Table 3.1.9 Numerical solution of \(y'+3x^2y=1+y^2,\quad y(2)=2\), by Euler’s method.
\(x\)	\(h=0.1\)	\(h=0.05\)	\(h=0.025\)	Exact
2.0	2.000000000	2.000000000	2.000000000	2.000000000
2.1	0.100000000	0.493231250	0.609611171	0.701162906
2.2	0.068700000	0.122879586	0.180113445	0.236986800
2.3	0.069419569	0.070670890	0.083934459	0.103815729
2.4	0.059732621	0.061338956	0.063337561	0.068390786
2.5	0.056871451	0.056002363	0.056249670	0.057281091
2.6	0.050560917	0.051465256	0.051517501	0.051711676
2.7	0.048279018	0.047484716	0.047514202	0.047564141
2.8	0.042925892	0.043967002	0.043989239	0.044014438
2.9	0.042148458	0.040839683	0.040857109	0.040875333
3.0	0.035985548	0.038044692	0.038058536	0.038072838:

Table 3.1.10 : Numerical solution of \(y'+3x^2y=1+y^2,\quad y(2)=2\), by the Euler semilinear method.
\(x\)	\(h=0.1\)	\(h=0.05\)	\(h=0.025\)	\(h=.0125\)
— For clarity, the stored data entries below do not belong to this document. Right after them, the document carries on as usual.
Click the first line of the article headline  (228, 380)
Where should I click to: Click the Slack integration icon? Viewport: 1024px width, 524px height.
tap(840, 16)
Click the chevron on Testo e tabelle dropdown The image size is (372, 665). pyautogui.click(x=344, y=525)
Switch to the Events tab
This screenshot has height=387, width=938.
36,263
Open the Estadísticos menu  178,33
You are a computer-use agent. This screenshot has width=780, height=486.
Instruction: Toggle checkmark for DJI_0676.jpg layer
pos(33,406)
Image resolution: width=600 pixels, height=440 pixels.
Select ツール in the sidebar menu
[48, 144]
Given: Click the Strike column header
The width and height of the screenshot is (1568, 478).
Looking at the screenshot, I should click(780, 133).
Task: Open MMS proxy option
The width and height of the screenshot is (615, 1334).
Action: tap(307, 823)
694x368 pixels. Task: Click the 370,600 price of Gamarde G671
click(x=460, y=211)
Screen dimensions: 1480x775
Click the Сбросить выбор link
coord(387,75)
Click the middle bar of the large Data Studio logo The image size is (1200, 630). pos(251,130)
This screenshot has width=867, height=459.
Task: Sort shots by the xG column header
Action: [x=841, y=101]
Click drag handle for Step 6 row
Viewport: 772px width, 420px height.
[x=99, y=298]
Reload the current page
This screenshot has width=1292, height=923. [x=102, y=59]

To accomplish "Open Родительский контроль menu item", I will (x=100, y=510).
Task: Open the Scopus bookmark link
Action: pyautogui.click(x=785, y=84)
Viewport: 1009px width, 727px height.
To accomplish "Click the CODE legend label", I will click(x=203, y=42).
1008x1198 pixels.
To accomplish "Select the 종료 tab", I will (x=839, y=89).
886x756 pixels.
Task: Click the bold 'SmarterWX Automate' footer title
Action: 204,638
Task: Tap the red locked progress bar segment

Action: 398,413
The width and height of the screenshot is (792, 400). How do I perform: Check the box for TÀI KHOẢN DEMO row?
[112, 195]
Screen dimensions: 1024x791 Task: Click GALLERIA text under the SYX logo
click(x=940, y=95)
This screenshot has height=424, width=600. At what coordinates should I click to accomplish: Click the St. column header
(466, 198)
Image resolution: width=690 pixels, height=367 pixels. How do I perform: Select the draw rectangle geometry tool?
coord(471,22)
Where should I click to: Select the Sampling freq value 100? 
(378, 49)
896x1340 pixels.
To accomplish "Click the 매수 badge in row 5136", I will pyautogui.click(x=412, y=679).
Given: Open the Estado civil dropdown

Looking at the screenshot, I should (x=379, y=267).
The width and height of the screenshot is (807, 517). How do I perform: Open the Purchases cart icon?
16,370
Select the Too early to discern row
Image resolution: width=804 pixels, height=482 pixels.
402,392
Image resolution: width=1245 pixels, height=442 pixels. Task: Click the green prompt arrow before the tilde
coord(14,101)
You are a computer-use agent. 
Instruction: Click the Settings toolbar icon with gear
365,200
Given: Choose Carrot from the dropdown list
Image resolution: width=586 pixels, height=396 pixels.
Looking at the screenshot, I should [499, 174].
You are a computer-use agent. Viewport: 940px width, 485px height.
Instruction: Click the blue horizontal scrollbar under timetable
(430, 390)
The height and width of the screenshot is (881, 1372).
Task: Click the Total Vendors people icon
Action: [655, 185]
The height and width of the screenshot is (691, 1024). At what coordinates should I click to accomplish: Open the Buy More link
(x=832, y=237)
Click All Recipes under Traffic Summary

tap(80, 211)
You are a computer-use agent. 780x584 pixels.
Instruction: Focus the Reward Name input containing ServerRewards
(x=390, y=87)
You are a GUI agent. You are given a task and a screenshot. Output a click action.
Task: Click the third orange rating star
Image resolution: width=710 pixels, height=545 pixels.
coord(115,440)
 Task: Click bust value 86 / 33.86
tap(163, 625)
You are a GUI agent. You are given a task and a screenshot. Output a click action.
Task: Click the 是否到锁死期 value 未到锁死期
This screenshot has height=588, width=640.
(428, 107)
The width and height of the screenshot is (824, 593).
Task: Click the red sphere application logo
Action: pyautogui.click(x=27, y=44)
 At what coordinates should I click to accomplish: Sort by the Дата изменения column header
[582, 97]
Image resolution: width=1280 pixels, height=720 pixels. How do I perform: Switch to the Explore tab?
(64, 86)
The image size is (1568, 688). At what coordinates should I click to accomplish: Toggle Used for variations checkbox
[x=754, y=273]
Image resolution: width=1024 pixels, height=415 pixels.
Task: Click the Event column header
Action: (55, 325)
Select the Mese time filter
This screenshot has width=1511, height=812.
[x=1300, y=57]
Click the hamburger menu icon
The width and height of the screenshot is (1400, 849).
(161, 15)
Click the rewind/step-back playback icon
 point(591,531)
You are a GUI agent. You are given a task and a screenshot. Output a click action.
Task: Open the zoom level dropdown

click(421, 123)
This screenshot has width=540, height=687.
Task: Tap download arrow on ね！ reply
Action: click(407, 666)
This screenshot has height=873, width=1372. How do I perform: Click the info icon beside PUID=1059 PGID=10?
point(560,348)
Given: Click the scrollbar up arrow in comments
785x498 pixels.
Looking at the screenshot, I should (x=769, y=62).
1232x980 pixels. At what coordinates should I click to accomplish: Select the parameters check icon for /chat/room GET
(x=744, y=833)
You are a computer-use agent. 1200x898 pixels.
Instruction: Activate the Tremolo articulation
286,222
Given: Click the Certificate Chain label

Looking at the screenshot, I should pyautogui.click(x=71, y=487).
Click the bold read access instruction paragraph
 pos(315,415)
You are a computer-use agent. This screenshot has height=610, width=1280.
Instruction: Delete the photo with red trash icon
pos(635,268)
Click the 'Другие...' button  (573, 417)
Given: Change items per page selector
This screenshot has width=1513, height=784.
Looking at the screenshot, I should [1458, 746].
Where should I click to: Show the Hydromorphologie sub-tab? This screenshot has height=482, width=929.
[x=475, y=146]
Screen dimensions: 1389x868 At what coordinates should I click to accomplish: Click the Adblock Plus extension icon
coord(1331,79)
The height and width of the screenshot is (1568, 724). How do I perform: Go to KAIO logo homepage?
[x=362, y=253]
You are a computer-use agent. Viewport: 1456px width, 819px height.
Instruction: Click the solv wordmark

2.0	2.000000000	2.000000000	2.000000000	2.000000000
2.1	0.708426286	0.702568171	0.701214274	0.701162906
2.2	0.214501852	0.222599468	0.228942240	0.236986800
2.3	0.069861436	0.083620494	0.092852806	0.103815729
2.4	0.032487396	0.047079261	0.056825805	0.068390786
2.5	0.021895559	0.036030018	0.045683801	0.057281091
2.6	0.017332058	0.030750181	0.040189920	0.051711676
2.7	0.014271492	0.026931911	0.036134674	0.047564141
2.8	0.011819555	0.023720670	0.032679767	0.044014438
2.9	0.009776792	0.020925522	0.029636506	0.040875333
3.0	0.008065020	0.018472302	0.026931099	0.038072838

In the next two sections we will study other numerical methods for solving initial value problems, called the improved Euler method, the midpoint method, Heun’s method and the Runge- Kutta method. If the initial value problem is semilinear as in Equation \ref{eq:3.1.19}, we also have the option of using variation of parameters and then applying the given numerical method to the initial value problem Equation \ref{eq:3.1.21} for \(u\). By analogy with the terminology used here, we will call the resulting procedure the improved Euler semilinear method, the midpoint semilinear method, Heun’s semilinear method or the Runge- Kutta semilinear method, as the case may be.